November 2002 | Body & Mind Health

Iyengar Yoga

by Darlene Paris

Twelve years ago Patrina Dobish went to India to study yoga. But when she returned to Chicago that same year, Dobish gave up her asana practice.

"I was already working hard during the day as a carpenter and the yoga poses did not make me feel any better," she says. "They were too intense and my body was already very tired."

Then she heard that yoga master B.K.S. Iyengar was coming to Chicago from India and would be demonstrating poses at Lincoln Park High School, which wasn’t too far from her home.

"I was always intimidated by Iyengar yoga because the students seemed physically oriented," Dobish says. "Since my trip to India, I had been doing more of a seated practice. But I decided to go anyway."

When Dobish saw Iyengar working with the students on stage, she was mesmerized by the way in which he worked.

"He was very egalitarian in his approach," she says. "He was going around to each student and describing what was going on with their poses and how they could improve them. All they had to do was use their mind, not their physical strength, to do it."

The demonstration was enough to propel Dobish back into a regular asana practice. She began to study this style of yoga with certified Iyengar yoga instructor and director of Yoga Circle, Gabriel Halpern, and noticed that her asana practice became less painful.

"When I was doing yoga before, I didn’t get any useful feedback," explains Dobish who is now an Iyengar yoga instructor at Yoga Circle, Eight Limbs Yoga Center, and Lakeside Church in Evanston. "Studying the Iyengar method, I got good feedback on how to improve, and my asana practice began to provide relief rather than pain."

Direct instruction is one of the hallmarks of Iyengar yoga. "The teachers are rigorously trained to use their powers of visual discrimination," says Halpern. "Their ability to articulate instructions clearly and offer hands-on correction helps Iyengar yoga teachers stand out from the rest."

Another reason this style of yoga is unique is that it utilizes props, belts, blankets, bolsters, ropes, and chairs, which allow students to execute poses with less difficulty.

"The use of props has made yoga available to more people than just those who are young and flexible or who have the personality type to keep going with their practice and persevere," Halpern says.

"We use props for different purposes," says Paul Fowler, who teaches beginning Iyengar yoga classes at Yoga Circle and Moksha Yoga in Chicago. "Sometimes we might lay over a prop or sometimes we’ll use it in an active way to help students get deeper into a pose," he explains.

"We might even use it to teach different actions," Fowler continues. "For example, in the mountain pose the inner thigh should move back. We would take a block and put it between the thighs and then have the student move the block back so they can see the action in the pose. Then we would take the block away and have them do the same thing without the block," Fowler explains.

Critics say that Iyengar students might get addicted to the prop and never learn to perform the poses without assistance. Not true, says Fowler. "It’s not about depending on the prop, but it’s about using the prop in an intelligent way to teach a particular action," he says.

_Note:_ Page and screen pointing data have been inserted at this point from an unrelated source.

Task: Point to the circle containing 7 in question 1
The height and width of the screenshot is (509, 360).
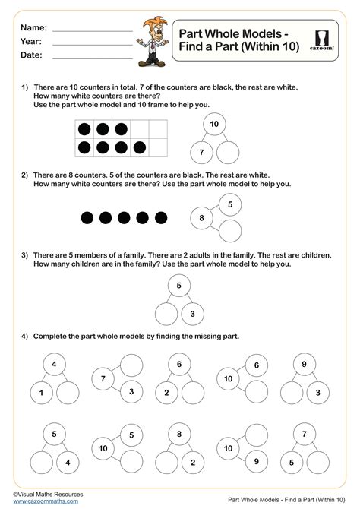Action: [x=201, y=153]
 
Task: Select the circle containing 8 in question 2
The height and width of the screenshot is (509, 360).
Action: [x=202, y=218]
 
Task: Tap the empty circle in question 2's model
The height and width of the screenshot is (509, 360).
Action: [x=231, y=230]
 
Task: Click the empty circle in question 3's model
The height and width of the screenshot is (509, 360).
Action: [x=166, y=313]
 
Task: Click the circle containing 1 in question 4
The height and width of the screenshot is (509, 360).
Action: [x=42, y=393]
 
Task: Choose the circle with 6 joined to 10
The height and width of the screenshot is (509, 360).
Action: [x=256, y=366]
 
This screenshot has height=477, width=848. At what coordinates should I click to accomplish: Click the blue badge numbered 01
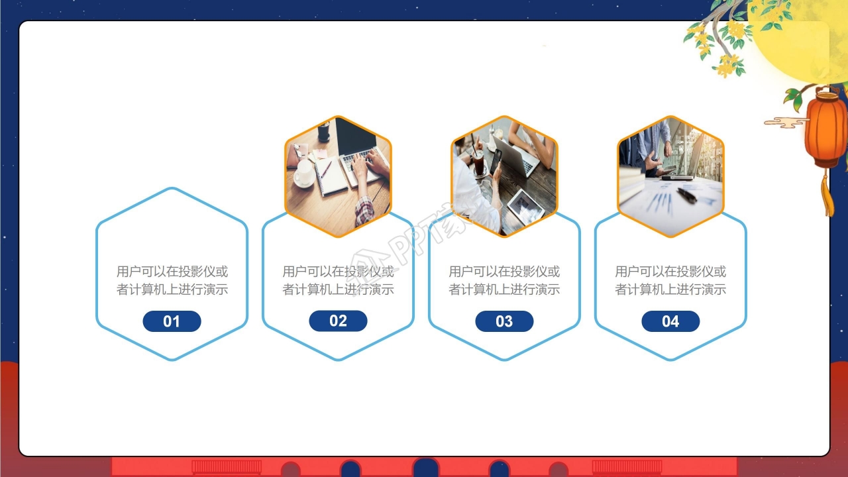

Iyengar yoga is not all about asana. In the advanced classes, students also learn about the Yoga Sutra, an ancient Indian text on yoga that was codified by a man referred to as the father of yoga, Patanjali.

"We start our classes with an invocation to Patanjali to quiet and center ourselves," says Lois Steinberg, certified Iyengar yoga instructor and owner of the B.K.S. Iyengar Yoga Institute of Champaign-Urbana. "Then we chant the eight limbs of yoga, which are found in the Yoga Sutra. We also talk about the yamas (practices to avoid) and niyamas (observances)," Steinberg explains.

If it were up to B.K.S. Iyengar, who is now eighty-four years old and occasionally teaches classes at the Ramamani Memorial Yoga Institute in his hometown of Pune, India, he wouldn’t have called his method of teaching Iyengar yoga. "There is no Iyengar yoga, only yoga," he says.

Iyengar’s students created the name because they needed a way to distinguish his brand of yoga from the other styles. "There’s no reason to label any of it," says Steinberg. "We’re all seeking self-enlightenment and freedom from suffering."

Dobish adds, "When people come to an Iyengar yoga class a lot of them are relieved because they are actually instructed on how to do things. And then they go home and practice to see if those things they learned in class really worked."

Darlene E. Paris is a freelance writer, teacher, Reiki Master, and the author of Healthy and Natural Living in Chicago: The Best Alternative Resources in the City and Suburbs (Chicago Review Press, 1998).